Why - well I'm talking about keyloggers, little programs that sit on a pc and log every keystroke on that computer. They are commonly found on public computers all over the planet, I've found them in expensive hotel lobbies in Copenhagen, to small Cyber Cafes in Glasgow, libraries, airports, coffee shops with a handy pc in the corner for you to check your email on.


Who controls them ? Who makes sure they are secure ? DO you have any idea who has access to these computers ?

Can you imagine how many passwords and account details could be harvested from a computer in a five star hotel lobby. How much money could be made emptying those accounts ? Yes , well so can the cyber criminals. If you want surfing security it is very important that you never log in to secure sites like this on public computers. Use your laptop, or wait until you get home - you'll find your paypal and online bank accounts are much more useful when they haven't been plundered by cyber thieves.


kontos said...

Very good points made in this post.

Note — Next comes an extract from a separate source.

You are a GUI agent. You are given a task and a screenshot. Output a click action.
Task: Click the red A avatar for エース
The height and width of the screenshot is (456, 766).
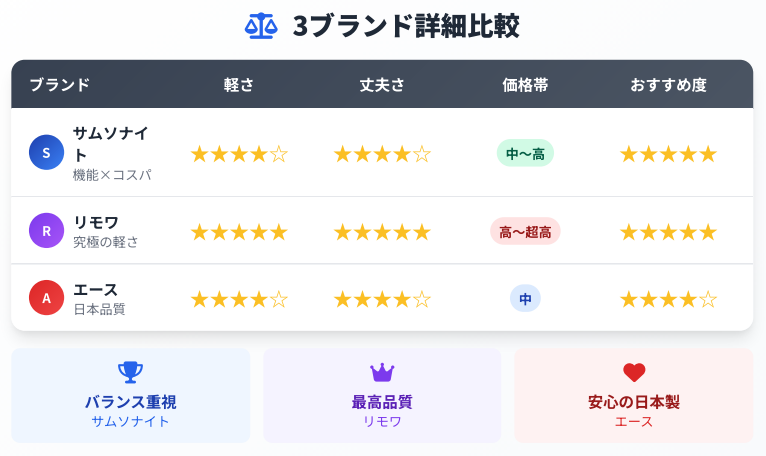click(46, 298)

However, sometimes we *must* use public computers due to lack of alternatives. What to do in this case? There is a comparison of approaches at http://kyps.net/home/comparison - what do you think about this?

Welshgadgets said...

Thanks for that - an awesome resource and free :) I will try this out when I get chance.

Left a small donation - keep up the good work !

Welshgadgets said...

I should probably add - what Kyps does is offer an alternative into typing your password into an unsecured computer, it would protect against the vast majority of key logging attacks and attempts to log traffic out of the PC.

It is a well needed resource, unfortunately they face the usual problem of 'trust'. Although people will happily type their password in endlessly on unsecure wifi networks or hacked proxies - they may not be happy supplying their password to a third party.

Why I admire kyps.net approach is that they are well aware of the security concerns, and limitations of their product. But instead of ignoring or glossing over they actively face these problems.

The internet needs people like the guys behind kyps - I will do a proper test of their system very soon and post to this blog - please check them out though.